One girl came up to us and offered strips of alcohol.
“Do you know how many injuries there are?” I asked.
“Three so far. I have to find Fadel.” She left.
Mama and I took another few steps forward. The wind blew the remnants of tear gas from the last canister fired by the Israeli Border Police, standing like buffoons a hundred meters away.
“Iffee!” Mama raised her scarf to cover her nose. I tied her shawl around her lower face.
“Keep it up,” I ordered.

There were shabab near the Border Police who were throwing rocks at them, hiding behind trash cans. Another trash can whizzed past us, with the three young men behind it shouting cheerfully at everyone to get out the way. Tear gas canisters were fired again. We watched their course as they traveled up in the air before it became clear they were falling down on where we stood. We hurried back to where stacks of wooden crates shielded us and pressed up against the wall.
It went on like that for a bit. We’d advance, then retreat. Even when we weren’t advancing, just standing where we were, shots would still ring out. Rubber bullets now joined the tear gas canisters.

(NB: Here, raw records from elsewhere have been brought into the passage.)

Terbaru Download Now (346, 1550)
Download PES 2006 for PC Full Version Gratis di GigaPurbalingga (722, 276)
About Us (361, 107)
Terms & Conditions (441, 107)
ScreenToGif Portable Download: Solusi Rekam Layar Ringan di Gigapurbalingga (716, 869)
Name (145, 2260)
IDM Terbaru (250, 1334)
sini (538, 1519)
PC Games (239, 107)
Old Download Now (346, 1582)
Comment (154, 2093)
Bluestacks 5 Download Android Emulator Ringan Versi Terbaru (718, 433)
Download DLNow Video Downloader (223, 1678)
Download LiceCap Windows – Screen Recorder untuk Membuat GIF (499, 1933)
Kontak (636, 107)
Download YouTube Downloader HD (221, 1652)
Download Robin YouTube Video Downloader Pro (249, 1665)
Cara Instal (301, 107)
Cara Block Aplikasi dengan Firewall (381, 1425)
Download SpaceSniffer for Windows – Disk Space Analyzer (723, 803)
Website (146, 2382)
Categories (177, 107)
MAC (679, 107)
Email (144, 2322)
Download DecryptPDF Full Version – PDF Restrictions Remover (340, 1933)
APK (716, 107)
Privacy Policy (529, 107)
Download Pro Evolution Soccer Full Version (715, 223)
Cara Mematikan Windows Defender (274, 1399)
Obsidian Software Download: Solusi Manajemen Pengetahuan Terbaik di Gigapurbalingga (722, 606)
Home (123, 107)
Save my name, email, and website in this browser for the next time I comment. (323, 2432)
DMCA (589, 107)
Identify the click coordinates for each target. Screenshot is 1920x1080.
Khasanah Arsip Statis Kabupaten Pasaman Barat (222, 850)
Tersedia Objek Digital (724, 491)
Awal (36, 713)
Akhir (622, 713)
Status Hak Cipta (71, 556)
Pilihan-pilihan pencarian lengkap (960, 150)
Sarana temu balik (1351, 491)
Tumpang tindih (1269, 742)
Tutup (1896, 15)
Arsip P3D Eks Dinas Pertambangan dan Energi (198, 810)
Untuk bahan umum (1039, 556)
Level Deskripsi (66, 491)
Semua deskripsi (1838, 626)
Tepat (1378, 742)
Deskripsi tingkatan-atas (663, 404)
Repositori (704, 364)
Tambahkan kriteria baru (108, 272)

After a quiet lull, a different girl looked at me and said, “Let’s start chanting.”
I shrugged. “Ok. Get other people to gather around.”
“من بير زيت اعلناها/حضر نجمة بسماها!
نعم للجوع/ لا للركوع!"

We went further down the street, Mama treading on my feet.
“They know what they’re doing,” she hissed in my ear. “They want us to get closer and closer to them before they fire tear gas at us again.”
Sure enough, the rain of toxic gas began again. And this time we had no time to run as the canisters hit the ground all around our feet. Everyone began running, their backs to the Border Police who were still shooting tear gas, but that was the biggest mistake an amateur protester could make. You had to look to see where the canisters were falling, not run away blindly.
“Where do I go!” Mama gasped, her face buried in her shawl as the tear gas engulfed us.
I grabbed her arm and looked over my shoulder. “Just keep running.”
“I can’t breathe!”
“Hold your breath and keep running!”

The dizziness was back. It wasn’t the effect of tear gas. We made it to some field, hidden from the view of the Border Police. The ground was rich and extremely muddy. I made Mama sit on a rock and shoved alcohol strips under her nose. Guys were lying on the ground choking and gasping for breath, their tears mixing with great rivulets of mucus streaming down their faces. One guy came over and gave half of his cotton swab which was doused with stronger alcohol to Mama. People were shouting from the street and across the field.
“Are you ok Hajjeh?”
“Do you need anything Auntie?”
“Aunt, do you need a medic?”

The last experience Mama had with tear gas was three years ago, during a protest one Friday in January. The Palestinian Authority security forces descended on protesters who were chanting for their terrorized and massacred brethren in Gaza, and tear gassed them in addition to beating them up. She came home that day with my older brother, shell-shocked expressions on their faces, their clothes absolutely reeking of gas.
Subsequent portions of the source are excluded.